Jose Abreu’s family may have grown a little closer on Friday night.
Incensed after Trevor May struck him with a pitch in the eighth inning of a blowout victory, the White Sox slugger took a few steps toward the mound to bark at the Minnesota Twins pitcher, which cleared the benches and later led to manager Robin Ventura’s ejection.
Abreu eventually cooled off and apologized for his actions after a 10-4 win at U.S. Cellular Field. But he also spoke of how he felt after his teammates, whom he often refers to as his family, reacted as they did — by charging on the field to back him up.
“That showed me respect,” Abreu said through an interpreter. “They respect me and I respect them, and especially Robin.

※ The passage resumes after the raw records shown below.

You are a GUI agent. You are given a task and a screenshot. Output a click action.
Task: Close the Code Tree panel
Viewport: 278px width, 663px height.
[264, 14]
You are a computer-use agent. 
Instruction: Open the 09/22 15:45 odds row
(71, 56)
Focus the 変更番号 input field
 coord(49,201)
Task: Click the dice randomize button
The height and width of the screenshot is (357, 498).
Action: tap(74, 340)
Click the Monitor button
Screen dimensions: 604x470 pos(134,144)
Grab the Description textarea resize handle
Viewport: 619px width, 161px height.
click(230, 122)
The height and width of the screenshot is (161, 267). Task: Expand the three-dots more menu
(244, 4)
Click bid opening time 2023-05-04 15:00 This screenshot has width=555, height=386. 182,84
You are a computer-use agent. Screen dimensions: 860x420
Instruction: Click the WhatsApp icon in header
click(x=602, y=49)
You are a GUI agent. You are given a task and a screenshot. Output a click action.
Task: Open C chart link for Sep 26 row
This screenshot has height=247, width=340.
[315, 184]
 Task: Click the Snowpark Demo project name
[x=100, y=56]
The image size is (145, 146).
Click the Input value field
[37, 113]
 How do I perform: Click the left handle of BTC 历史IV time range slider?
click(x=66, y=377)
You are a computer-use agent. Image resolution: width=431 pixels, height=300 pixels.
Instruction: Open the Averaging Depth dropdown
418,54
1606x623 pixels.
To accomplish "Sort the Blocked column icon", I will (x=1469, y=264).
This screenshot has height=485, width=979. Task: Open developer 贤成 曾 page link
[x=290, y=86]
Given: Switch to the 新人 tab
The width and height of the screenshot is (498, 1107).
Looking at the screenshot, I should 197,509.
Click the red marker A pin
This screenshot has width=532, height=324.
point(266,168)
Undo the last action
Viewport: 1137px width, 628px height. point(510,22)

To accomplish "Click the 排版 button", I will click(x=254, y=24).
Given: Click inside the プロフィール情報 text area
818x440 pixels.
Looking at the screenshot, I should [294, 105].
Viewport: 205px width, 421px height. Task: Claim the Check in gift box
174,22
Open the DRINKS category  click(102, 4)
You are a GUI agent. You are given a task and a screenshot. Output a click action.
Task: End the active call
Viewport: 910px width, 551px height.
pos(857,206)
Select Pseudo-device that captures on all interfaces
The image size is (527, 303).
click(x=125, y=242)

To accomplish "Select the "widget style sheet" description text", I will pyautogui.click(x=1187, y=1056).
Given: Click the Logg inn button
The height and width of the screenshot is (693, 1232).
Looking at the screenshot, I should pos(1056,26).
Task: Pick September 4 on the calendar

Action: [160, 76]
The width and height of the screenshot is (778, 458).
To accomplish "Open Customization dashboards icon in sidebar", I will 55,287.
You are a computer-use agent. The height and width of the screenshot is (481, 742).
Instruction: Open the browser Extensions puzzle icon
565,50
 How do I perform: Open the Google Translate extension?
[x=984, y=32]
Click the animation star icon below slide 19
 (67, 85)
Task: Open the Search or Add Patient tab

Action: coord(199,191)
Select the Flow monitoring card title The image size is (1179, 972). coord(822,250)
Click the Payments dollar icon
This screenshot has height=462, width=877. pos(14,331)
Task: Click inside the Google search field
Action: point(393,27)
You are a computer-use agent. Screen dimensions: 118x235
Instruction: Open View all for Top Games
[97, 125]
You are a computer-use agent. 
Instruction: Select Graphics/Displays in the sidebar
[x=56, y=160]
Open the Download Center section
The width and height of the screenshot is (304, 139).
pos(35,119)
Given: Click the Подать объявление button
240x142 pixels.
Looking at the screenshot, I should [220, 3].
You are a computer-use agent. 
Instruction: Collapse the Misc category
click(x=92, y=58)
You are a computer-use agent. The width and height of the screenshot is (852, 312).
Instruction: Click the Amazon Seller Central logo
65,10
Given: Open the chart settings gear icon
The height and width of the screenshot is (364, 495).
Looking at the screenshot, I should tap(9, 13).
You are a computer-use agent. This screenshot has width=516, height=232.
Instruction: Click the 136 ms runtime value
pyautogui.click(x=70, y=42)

I think that Robin was there to defend me and it was good. I always say we are a family and we showed today that we really are a family.”
Long after tensions had cooled, Ventura was still bothered in his postgame media session.
With the teams slowly backing down on the field, Ventura argued in close proximity to the face of crew chief Bill Miller near the third-base line, which led to the manager’s second ejection of the season and 14th of his career.
May hit Abreu with a 97-mph fastball on an 0-1 pitch only after Nate Jones had struck Byung Ho Park with a pitch in the top of the eighth.
Ventura said May’s pitch was intentional. He received a roar of approval from White Sox fans as he headed to the clubhouse at the close of his argument.
“I felt that was (intentional), and especially with Pito, you're always sensitive to that and you respond to that,” Ventura said. “It's a difference of opinion. We're not going to back down or be afraid in that situation. You back the guy up. I think, for me, there was intent there.”
Reliever Scott Carroll hit Kurt Suzuki in the behind with a pitch in the ninth inning, but neither team reacted. Shortstop Tyler Saladino said the White Sox would have had no qualms about supporting their teammate again if the situation calls.
“If he does step out there like that, then we're all going to be there,” Saladino said. “We're a team. That's what we do. It doesn't matter who it is. If something happens like that, you're there for the guys.”